→ Data provided

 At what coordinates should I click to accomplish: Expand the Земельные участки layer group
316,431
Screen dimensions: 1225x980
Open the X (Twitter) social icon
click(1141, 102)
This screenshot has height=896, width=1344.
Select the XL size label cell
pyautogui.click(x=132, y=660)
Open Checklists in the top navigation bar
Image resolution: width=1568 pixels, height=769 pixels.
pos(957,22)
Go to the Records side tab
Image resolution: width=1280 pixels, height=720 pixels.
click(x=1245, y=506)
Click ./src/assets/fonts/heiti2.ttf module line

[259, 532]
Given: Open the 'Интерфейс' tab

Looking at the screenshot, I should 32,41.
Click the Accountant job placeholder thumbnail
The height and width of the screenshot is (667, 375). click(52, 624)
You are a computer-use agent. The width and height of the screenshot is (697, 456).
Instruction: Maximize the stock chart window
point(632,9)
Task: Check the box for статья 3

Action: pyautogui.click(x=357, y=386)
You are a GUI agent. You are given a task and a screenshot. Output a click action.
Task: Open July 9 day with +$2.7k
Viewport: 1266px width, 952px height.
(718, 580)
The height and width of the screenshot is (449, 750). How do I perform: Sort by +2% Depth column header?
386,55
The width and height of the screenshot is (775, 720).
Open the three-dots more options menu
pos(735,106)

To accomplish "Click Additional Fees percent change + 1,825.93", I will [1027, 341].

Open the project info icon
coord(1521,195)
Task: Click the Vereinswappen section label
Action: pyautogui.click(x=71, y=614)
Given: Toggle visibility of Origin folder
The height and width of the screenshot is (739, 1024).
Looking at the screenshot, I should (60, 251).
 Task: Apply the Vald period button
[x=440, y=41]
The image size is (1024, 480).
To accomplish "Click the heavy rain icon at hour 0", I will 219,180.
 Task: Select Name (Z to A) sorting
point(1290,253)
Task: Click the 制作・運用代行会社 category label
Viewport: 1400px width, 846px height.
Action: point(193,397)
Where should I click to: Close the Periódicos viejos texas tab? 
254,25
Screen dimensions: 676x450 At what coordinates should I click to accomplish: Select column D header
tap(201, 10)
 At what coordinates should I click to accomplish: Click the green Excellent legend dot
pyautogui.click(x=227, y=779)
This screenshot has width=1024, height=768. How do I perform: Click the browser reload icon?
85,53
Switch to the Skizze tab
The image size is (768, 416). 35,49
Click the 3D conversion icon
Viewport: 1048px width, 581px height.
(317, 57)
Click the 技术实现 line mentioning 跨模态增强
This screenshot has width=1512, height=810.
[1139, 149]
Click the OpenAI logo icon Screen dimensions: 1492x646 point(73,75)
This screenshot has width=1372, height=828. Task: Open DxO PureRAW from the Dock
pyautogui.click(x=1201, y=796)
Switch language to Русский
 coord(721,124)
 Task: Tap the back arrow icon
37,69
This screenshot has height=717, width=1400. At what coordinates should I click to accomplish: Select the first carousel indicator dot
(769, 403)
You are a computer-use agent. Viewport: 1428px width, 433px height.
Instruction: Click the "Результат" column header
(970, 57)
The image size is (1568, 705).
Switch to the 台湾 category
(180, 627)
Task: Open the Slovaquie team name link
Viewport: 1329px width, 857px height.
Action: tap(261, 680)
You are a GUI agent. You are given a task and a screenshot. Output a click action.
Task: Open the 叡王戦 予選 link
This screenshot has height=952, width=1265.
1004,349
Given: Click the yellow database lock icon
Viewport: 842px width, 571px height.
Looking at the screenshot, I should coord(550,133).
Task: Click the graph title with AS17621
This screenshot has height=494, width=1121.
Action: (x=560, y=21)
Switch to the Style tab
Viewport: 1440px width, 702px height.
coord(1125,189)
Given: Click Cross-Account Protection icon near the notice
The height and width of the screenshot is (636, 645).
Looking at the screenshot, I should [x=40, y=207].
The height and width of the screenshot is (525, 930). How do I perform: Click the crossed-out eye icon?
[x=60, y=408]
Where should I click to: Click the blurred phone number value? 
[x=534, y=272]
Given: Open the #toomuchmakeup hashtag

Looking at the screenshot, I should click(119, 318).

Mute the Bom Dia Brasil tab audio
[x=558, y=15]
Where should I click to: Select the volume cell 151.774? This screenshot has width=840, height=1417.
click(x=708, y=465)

→ Task item
Generate a verbatim printout of all the entries.

→ Answer to the problem
 At what coordinates should I click to accomplish: Expand the Земельные участки layer group
316,431
Screen dimensions: 1225x980
Open the X (Twitter) social icon
click(1141, 102)
This screenshot has height=896, width=1344.
Select the XL size label cell
pyautogui.click(x=132, y=660)
Open Checklists in the top navigation bar
Image resolution: width=1568 pixels, height=769 pixels.
pos(957,22)
Go to the Records side tab
Image resolution: width=1280 pixels, height=720 pixels.
click(x=1245, y=506)
Click ./src/assets/fonts/heiti2.ttf module line

[259, 532]
Given: Open the 'Интерфейс' tab

Looking at the screenshot, I should 32,41.
Click the Accountant job placeholder thumbnail
The height and width of the screenshot is (667, 375). click(52, 624)
You are a computer-use agent. The width and height of the screenshot is (697, 456).
Instruction: Maximize the stock chart window
point(632,9)
Task: Check the box for статья 3

Action: pyautogui.click(x=357, y=386)
You are a GUI agent. You are given a task and a screenshot. Output a click action.
Task: Open July 9 day with +$2.7k
Viewport: 1266px width, 952px height.
(718, 580)
The height and width of the screenshot is (449, 750). How do I perform: Sort by +2% Depth column header?
386,55
The width and height of the screenshot is (775, 720).
Open the three-dots more options menu
pos(735,106)

To accomplish "Click Additional Fees percent change + 1,825.93", I will [1027, 341].

Open the project info icon
coord(1521,195)
Task: Click the Vereinswappen section label
Action: pyautogui.click(x=71, y=614)
Given: Toggle visibility of Origin folder
The height and width of the screenshot is (739, 1024).
Looking at the screenshot, I should (60, 251).
 Task: Apply the Vald period button
[x=440, y=41]
The image size is (1024, 480).
To accomplish "Click the heavy rain icon at hour 0", I will 219,180.
 Task: Select Name (Z to A) sorting
point(1290,253)
Task: Click the 制作・運用代行会社 category label
Viewport: 1400px width, 846px height.
Action: point(193,397)
Where should I click to: Close the Periódicos viejos texas tab? 
254,25
Screen dimensions: 676x450 At what coordinates should I click to accomplish: Select column D header
tap(201, 10)
 At what coordinates should I click to accomplish: Click the green Excellent legend dot
pyautogui.click(x=227, y=779)
This screenshot has width=1024, height=768. How do I perform: Click the browser reload icon?
85,53
Switch to the Skizze tab
The image size is (768, 416). 35,49
Click the 3D conversion icon
Viewport: 1048px width, 581px height.
(317, 57)
Click the 技术实现 line mentioning 跨模态增强
This screenshot has width=1512, height=810.
[1139, 149]
Click the OpenAI logo icon Screen dimensions: 1492x646 point(73,75)
This screenshot has width=1372, height=828. Task: Open DxO PureRAW from the Dock
pyautogui.click(x=1201, y=796)
Switch language to Русский
 coord(721,124)
 Task: Tap the back arrow icon
37,69
This screenshot has height=717, width=1400. At what coordinates should I click to accomplish: Select the first carousel indicator dot
(769, 403)
You are a computer-use agent. Viewport: 1428px width, 433px height.
Instruction: Click the "Результат" column header
(970, 57)
The image size is (1568, 705).
Switch to the 台湾 category
(180, 627)
Task: Open the Slovaquie team name link
Viewport: 1329px width, 857px height.
Action: tap(261, 680)
You are a GUI agent. You are given a task and a screenshot. Output a click action.
Task: Open the 叡王戦 予選 link
This screenshot has height=952, width=1265.
1004,349
Given: Click the yellow database lock icon
Viewport: 842px width, 571px height.
Looking at the screenshot, I should coord(550,133).
Task: Click the graph title with AS17621
This screenshot has height=494, width=1121.
Action: (x=560, y=21)
Switch to the Style tab
Viewport: 1440px width, 702px height.
coord(1125,189)
Given: Click Cross-Account Protection icon near the notice
The height and width of the screenshot is (636, 645).
Looking at the screenshot, I should [x=40, y=207].
The height and width of the screenshot is (525, 930). How do I perform: Click the crossed-out eye icon?
[x=60, y=408]
Where should I click to: Click the blurred phone number value? 
[x=534, y=272]
Given: Open the #toomuchmakeup hashtag

Looking at the screenshot, I should click(119, 318).

Mute the Bom Dia Brasil tab audio
[x=558, y=15]
Where should I click to: Select the volume cell 151.774? This screenshot has width=840, height=1417.
click(x=708, y=465)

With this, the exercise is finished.